As of version 6.3, the following were components of AUIS:

===Applications===
- Word processor (EZ)
- Drawing Editor (Figure)
- Mail and News Reader (Messages)
- Mail and News Sender (SendMessage)
- Font Editor (BDFfont)
- Documentation Browser (Help)
- Directory Browser (Bush)
- Schedule Maintainer (Chump)
- Shell Interface/Terminal (Console, TypeScript)
- AUIS Application Menu (Launch)
- Standard Output Viewer (PipeScript)
- Preferences Editor (PrefEd)

===Graphical and interactive editors===
- Equation Insert (EQ)
- Animation Editor (Fad)
- Drawing Editor (Figure)
- Insert Layout Insert (Layout)
- Display Two Adjacent Inserts (LSet)
- Extension and String Processing Language (Ness)
- Display and Edit Hierarchies (Org)
- Page Flipper (Page)
- Monochrome BMP Image Editor (Raster)
- Spreadsheet Insert (Table)
- Text, Document, and Program Editor (Text)

==Wireless Andrew==

Wireless Andrew was the first campus-wide wireless Internet network. It was built in 1993, predating Wi-Fi branding.

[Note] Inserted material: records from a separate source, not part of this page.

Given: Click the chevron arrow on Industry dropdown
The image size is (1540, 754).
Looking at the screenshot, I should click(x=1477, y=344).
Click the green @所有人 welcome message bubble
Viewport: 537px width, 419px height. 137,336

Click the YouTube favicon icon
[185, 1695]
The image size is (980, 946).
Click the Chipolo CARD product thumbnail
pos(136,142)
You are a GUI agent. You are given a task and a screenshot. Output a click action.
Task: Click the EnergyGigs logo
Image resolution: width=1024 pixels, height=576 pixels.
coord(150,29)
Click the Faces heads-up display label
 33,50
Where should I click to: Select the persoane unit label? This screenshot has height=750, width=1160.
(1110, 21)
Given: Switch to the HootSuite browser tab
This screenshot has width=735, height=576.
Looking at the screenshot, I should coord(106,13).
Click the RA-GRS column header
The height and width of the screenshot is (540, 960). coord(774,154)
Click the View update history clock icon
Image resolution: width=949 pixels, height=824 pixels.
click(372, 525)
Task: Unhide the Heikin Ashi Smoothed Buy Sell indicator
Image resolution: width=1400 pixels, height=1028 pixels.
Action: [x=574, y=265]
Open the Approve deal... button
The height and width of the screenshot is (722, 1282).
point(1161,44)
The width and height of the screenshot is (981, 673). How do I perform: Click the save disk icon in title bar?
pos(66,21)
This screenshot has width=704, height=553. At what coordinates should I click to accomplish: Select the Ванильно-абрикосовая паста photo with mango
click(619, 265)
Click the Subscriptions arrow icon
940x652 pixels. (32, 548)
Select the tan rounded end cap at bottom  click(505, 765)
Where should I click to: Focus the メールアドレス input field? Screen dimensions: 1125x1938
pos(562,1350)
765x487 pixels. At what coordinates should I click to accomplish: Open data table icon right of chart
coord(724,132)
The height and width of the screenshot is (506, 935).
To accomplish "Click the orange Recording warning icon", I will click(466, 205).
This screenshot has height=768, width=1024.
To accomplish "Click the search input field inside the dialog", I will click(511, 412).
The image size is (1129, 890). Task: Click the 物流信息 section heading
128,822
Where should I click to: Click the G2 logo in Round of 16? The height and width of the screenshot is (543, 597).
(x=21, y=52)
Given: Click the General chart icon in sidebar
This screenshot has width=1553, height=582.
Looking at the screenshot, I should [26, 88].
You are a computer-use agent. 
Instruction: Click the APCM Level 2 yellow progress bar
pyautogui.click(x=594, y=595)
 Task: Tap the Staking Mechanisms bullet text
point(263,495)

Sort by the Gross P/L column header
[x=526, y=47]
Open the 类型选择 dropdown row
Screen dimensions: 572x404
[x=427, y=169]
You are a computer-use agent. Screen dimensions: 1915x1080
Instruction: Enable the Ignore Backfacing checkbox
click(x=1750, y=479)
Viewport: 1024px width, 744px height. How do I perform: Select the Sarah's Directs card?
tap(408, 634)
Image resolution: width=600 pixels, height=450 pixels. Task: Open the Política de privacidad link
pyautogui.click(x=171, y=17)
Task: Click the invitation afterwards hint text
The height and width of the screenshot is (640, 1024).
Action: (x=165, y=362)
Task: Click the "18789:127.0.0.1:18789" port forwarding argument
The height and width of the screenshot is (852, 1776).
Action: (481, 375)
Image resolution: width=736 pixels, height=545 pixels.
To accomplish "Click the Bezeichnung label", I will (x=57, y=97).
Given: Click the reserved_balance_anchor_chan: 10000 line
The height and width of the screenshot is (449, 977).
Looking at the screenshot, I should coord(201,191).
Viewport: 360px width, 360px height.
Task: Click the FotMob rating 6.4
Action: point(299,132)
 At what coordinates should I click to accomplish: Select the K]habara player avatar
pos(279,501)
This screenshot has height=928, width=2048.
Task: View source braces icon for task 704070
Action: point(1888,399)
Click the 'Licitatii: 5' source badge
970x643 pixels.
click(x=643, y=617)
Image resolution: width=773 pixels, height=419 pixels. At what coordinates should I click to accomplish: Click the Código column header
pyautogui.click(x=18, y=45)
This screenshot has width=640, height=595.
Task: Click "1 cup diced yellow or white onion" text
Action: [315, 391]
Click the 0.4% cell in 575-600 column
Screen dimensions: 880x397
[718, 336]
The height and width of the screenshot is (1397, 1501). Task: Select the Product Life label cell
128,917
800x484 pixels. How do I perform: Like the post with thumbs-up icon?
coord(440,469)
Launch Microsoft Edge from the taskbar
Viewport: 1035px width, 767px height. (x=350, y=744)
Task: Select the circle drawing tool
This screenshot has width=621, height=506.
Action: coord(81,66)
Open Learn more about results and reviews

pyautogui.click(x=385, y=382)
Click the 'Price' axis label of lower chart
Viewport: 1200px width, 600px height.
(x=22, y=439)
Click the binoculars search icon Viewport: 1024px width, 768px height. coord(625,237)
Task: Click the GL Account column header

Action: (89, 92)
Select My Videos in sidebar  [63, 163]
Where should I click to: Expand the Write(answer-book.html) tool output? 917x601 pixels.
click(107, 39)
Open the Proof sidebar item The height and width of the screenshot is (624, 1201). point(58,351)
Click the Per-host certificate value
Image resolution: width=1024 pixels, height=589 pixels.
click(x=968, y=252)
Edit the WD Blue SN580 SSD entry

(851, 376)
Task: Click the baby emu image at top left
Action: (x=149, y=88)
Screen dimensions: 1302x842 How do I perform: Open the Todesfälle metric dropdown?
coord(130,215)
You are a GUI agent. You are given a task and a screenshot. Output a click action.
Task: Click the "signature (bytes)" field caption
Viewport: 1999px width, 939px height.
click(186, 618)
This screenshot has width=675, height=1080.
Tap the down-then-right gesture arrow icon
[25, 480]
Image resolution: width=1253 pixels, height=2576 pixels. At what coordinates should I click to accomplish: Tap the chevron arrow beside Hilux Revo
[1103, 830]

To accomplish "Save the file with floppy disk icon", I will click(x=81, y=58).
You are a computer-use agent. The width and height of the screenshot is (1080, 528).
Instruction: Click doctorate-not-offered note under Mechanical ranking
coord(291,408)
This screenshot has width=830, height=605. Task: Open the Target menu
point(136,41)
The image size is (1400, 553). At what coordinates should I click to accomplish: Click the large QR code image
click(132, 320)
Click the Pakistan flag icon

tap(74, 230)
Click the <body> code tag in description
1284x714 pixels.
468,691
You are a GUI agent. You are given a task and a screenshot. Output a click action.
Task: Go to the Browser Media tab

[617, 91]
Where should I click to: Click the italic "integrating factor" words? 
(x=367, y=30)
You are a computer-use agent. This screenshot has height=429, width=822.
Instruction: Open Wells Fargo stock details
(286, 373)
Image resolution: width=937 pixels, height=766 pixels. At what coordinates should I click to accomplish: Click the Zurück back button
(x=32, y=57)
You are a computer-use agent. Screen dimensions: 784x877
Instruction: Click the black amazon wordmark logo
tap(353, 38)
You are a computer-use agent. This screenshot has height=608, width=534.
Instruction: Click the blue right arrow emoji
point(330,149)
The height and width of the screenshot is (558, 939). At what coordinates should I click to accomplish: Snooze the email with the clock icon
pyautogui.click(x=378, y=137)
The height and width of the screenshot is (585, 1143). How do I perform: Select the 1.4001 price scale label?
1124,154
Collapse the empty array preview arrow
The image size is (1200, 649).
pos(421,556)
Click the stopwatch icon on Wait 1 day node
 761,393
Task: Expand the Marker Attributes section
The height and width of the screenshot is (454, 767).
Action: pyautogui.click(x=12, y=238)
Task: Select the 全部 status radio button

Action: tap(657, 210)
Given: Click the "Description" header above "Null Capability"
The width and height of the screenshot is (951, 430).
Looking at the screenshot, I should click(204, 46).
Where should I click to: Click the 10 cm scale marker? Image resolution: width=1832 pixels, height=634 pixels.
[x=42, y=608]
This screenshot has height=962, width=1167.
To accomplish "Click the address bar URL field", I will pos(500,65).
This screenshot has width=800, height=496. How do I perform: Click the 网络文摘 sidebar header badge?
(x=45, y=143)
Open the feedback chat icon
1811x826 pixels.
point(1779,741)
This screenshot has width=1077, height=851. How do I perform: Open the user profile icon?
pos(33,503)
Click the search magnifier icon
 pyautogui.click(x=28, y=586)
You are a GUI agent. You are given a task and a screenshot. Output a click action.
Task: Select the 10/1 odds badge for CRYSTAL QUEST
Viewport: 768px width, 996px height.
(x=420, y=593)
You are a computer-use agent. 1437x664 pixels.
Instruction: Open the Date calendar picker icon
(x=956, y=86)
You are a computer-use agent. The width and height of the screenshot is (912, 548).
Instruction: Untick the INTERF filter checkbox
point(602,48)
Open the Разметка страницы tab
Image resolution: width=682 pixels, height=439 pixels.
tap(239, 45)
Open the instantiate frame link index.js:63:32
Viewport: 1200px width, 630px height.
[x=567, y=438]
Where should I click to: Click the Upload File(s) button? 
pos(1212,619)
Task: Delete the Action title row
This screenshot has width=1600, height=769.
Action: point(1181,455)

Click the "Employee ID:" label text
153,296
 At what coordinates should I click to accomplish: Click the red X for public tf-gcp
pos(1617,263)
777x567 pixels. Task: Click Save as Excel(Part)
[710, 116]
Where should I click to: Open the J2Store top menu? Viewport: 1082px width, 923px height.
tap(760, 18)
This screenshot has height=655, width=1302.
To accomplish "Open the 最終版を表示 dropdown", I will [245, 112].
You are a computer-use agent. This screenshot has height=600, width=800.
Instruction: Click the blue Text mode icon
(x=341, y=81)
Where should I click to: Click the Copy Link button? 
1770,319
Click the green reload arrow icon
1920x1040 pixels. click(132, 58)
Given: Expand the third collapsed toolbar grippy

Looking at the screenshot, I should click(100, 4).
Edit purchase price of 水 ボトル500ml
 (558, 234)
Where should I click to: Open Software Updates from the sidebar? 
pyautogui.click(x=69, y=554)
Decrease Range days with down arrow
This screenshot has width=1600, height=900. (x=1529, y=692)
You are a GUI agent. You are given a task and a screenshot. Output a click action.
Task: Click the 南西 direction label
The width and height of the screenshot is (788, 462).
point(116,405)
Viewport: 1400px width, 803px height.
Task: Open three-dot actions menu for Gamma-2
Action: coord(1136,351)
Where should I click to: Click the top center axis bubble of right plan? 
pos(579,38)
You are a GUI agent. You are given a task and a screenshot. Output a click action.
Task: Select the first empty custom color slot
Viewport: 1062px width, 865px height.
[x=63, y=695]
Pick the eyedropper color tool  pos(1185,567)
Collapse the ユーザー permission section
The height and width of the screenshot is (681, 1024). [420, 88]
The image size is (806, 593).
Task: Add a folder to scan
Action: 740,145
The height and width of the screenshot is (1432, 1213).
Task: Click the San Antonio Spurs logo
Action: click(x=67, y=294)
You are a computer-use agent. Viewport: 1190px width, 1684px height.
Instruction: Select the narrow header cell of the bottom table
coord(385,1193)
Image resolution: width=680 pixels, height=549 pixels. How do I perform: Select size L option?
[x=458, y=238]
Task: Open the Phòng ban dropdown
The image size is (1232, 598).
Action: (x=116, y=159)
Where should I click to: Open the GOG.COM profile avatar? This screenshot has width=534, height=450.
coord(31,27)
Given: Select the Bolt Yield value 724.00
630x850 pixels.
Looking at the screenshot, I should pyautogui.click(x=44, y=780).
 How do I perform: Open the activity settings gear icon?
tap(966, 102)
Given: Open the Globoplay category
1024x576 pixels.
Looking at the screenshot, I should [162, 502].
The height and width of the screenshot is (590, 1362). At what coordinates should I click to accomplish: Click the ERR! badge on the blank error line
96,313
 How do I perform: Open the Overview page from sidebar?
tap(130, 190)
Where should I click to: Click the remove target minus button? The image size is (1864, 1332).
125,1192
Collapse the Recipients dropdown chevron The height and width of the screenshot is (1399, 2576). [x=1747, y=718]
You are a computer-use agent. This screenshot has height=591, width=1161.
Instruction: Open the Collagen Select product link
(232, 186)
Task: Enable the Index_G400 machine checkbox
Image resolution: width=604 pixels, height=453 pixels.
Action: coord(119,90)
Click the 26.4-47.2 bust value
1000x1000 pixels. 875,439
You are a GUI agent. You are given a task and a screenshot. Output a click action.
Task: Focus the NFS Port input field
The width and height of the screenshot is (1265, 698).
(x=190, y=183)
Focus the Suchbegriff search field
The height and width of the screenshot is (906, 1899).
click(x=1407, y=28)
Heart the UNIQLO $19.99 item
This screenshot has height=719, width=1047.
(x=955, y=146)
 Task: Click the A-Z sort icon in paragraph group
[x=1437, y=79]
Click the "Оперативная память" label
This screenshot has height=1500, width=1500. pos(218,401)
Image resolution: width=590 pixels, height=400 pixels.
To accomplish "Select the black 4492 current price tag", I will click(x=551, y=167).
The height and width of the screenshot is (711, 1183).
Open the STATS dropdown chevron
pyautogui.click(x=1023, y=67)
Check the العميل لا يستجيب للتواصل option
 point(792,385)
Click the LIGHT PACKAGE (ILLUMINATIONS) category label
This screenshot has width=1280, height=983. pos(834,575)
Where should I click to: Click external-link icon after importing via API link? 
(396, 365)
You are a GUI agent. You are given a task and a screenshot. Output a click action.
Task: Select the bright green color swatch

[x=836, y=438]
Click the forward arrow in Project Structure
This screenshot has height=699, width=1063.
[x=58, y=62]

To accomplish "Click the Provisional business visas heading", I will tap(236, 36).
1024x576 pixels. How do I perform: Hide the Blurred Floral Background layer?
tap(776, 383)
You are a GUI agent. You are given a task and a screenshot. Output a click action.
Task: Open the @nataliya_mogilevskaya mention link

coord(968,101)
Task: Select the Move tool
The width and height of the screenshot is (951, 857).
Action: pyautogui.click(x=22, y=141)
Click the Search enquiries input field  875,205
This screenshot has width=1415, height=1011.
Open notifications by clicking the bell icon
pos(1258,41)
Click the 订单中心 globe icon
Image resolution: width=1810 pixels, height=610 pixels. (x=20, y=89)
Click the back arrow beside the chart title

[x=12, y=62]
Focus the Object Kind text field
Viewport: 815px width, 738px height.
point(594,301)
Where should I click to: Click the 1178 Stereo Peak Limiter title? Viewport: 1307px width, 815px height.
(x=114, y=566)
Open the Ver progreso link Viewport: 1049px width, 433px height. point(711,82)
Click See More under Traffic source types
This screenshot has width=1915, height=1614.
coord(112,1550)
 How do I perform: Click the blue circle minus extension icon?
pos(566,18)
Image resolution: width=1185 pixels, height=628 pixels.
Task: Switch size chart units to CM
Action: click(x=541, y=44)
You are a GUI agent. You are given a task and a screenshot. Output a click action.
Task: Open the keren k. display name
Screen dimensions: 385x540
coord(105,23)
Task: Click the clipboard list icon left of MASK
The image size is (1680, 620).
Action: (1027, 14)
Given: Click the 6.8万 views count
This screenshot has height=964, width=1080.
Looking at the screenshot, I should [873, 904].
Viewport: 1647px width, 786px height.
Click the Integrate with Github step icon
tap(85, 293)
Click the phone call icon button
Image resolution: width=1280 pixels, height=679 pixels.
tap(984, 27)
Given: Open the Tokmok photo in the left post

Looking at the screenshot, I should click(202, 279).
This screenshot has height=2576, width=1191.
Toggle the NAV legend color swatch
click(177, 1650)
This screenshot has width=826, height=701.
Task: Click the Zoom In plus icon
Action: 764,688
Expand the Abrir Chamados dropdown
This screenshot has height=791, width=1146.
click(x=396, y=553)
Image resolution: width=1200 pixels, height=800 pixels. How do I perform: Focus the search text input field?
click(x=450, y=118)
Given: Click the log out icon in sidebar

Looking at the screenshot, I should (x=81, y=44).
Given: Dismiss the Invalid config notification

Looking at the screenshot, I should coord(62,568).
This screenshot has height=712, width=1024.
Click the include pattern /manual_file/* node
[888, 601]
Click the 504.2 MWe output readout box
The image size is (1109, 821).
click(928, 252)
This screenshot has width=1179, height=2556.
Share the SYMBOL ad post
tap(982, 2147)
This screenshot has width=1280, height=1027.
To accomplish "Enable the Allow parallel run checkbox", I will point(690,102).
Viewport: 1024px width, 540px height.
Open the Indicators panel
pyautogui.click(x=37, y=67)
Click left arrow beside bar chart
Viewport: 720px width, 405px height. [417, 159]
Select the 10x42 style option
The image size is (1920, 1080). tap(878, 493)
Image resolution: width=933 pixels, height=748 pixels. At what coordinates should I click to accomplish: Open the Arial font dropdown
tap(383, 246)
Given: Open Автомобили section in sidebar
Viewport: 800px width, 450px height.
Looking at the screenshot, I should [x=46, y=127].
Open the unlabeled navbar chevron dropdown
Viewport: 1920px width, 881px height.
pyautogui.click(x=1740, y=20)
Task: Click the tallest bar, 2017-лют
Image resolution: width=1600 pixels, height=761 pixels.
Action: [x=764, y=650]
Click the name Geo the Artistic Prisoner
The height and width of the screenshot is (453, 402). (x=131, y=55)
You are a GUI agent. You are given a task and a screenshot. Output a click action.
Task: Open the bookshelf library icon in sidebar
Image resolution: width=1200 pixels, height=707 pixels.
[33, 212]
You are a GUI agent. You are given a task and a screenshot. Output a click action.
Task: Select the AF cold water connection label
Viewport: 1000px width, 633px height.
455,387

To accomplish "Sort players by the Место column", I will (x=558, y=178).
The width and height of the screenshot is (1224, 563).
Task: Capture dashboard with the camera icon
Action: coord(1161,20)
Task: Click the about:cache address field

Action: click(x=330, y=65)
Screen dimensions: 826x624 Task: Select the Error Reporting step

Wireless Andrew is a 2-megabit-per-second wireless local area network connected through access points to the wired Andrew network, a high-speed Ethernet backbone linking buildings across the CMU campus. Wireless Andrew consists of 100 access points covering six buildings on the campus. The university tested the setup with over 40 mobile units before allowing general use by researchers and students in February 1997.